Access to read a member in a PDS member level protected dataset should be denied, but is still being allowed. After verifying the dataset rules, resource rules, GSO records, and PTFs were correct and in place, access was still being allowed even though the rules should deny access. CAPDSSEC dataset rules were also verified and PDS member level protection was not being bypassed. An ACFRPTRV report shows that the PDS type resource rule is not being called.
Sample Dataset Rule:
- UID(********TESTUSR) READ(A) EXEC(A)
Sample Resource Rule:
Sample GSO record:
**** / PDS.TESTLIB LAST CHANGED BY ADMINUSR ON 04/19/21-12:50
LIBRARY(TESTDS.INFO.DATA) RSRCTYPE(PDS) VOLUME()
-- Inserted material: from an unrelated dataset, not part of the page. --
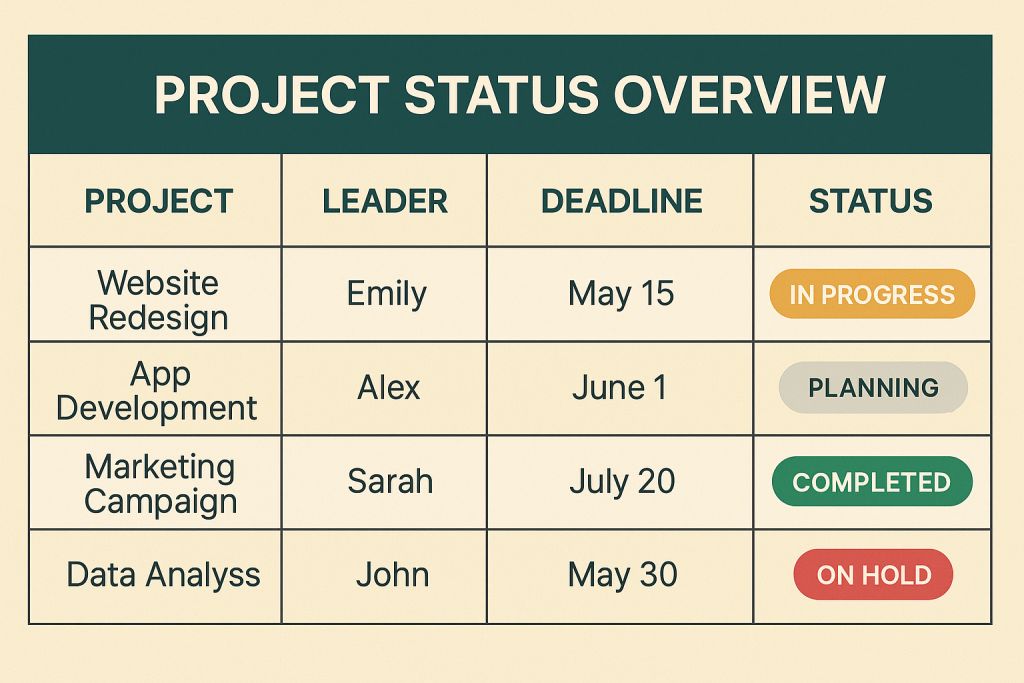Click the DEADLINE column header
Screen dimensions: 1024x683
coord(621,200)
Following PTFs were in place:
An APAR was opened at IBM to ensure that the DESB is initialized before the DESERV exit is called for the first time. The APAR number is OA61235.
A problem was discovered with the input to the DESERV exit (CAS4DSRV). There are a number of control blocks that get picked up by the code and validated before any GETMAIN is issued to ensure that the environment appears correct. The input field DESP_AREA_PTR had a non-zero value which does not address a valid 'IGWDESB', so ACF2 was unable to handle the request properly. According to IBM documentation there should be a value in either DESP_AREA_PTR or DESP_AREAPTR_PTR addressing the DESB area. DESP_AREAPTR_PTR contained zeros. IBM confirmed the DESB is not initialized before the first call to the exit and that it is done afterwards, during the GET processing.